Using these calculators is child’s play. But it requires more than a child’s knowledge. You have to know what your credit profile is. This is a very important criterion for the terms of refinance you will get from the market. It will also decide the commission you will have to pay the broker (it varies from 1% to 10% in Wyoming; better credit profile warrants lower broker commission, and the other way round).

 

You also have to know:

 

  • the interest you are paying on your existing mortgage loan.
  • the amount remaining to be paid to clear off your loan.
  • the amount of refinance loan you want.
  • the interest rate you are willing to pay.
  • the type of your house (i.e., single-family, two-family, three-family, etc.).
  • the points you are willing to pay to reduce your monthly payments (1 point = 1% of the loan amount).
  • the number of years you want to stay in the particular house before moving to a new one.
  • the exact location of you house in Wyoming.
  • the type of loan you want (i.e., fixed-rate, adjustable-rate, interest-only, home equity loan, jumbo loan, and so on – remember jumbo loans come at a higher interest rate than the other loan types, so they are not popular in Wyoming).

 

You have to know the above details because the online calculators will ask you for them.

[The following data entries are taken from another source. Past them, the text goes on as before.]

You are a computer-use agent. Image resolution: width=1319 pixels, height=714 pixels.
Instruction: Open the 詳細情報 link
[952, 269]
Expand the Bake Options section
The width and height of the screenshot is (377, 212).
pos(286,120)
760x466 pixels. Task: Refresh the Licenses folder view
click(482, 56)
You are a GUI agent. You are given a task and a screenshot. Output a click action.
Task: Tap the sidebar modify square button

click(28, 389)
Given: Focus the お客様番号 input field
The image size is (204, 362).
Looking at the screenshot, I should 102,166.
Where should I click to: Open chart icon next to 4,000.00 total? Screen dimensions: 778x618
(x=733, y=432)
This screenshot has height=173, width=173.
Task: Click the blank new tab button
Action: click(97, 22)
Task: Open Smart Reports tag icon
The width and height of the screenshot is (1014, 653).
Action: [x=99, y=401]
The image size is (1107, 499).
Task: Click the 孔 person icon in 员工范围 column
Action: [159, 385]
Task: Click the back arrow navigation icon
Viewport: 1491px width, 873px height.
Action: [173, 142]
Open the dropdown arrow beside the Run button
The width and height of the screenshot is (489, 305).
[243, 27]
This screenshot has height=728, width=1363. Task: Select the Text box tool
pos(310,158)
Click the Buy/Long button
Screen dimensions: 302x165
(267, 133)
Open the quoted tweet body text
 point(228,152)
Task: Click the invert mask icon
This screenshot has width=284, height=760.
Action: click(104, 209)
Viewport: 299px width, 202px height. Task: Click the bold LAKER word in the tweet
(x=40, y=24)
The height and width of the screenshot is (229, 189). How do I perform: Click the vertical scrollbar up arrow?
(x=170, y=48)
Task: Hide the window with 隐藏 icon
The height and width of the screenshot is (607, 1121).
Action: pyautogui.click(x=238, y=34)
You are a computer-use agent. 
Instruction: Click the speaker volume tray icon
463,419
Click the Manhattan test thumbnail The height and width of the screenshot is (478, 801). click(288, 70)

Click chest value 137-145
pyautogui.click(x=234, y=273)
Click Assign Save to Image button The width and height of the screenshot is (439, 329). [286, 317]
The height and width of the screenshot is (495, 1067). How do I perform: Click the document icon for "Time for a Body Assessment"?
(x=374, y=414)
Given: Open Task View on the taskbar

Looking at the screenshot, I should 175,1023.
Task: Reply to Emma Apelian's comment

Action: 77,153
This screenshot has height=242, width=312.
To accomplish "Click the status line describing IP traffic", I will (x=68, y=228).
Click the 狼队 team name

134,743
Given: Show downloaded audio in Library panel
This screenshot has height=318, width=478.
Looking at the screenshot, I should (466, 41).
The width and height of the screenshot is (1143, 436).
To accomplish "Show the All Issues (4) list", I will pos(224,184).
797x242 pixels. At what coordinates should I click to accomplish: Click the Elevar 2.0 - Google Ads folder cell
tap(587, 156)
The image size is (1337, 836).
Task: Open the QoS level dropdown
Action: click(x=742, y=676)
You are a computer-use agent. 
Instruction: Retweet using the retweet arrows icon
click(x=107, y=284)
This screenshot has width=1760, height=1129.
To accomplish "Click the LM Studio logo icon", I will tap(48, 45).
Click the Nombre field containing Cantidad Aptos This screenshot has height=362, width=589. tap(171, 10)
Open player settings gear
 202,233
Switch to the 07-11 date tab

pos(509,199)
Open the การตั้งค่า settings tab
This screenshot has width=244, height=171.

As you feed in the details, the calculators will give you an estimate of the refinance loan you may be eligible for, under different loan types.

 

These results will not be accurate, but they will give you an idea of what you can negotiate around during your subsequent consultations with mortgage professionals. Use online calculators on three or four websites, compare their results - and then get ‘local’ by contacting professionals nearest to you in Wyoming. Most mortgage websites contain directories of brokers and lenders in different cities of different states. Look at the Wyoming section of the directory, and then to the sub-section on your city. Some of the websites enable you to request a broker call at no obligation.

 

In whichever way, you locate the professionals in your area, make sure you don’t rely one any one – and also make sure that their offers are not glaringly contradictor to what the approximations you got from online calculators.

 

Conclusion

 

To conclude your efforts into a refinance deal, choose the offer that fulfils your specific need. It may even be that you don’t need refinance at all (this is often true of cases where the original mortgage loan term is due to end soon). And when you consider refinance, talk to the professionals about APR (annual percentage rate) of your loan, and not the interest alone.

 

Remember that interest is only cost-head – there are other cost-heads (such as broker’s commission, penalty for premature closure of your existing mortgage account, property valuation fee, points you may be required to pay, etc), which add up to the total cost of your refinance. And if you are talking to brokers, agree on the commission at the very start of your interactions.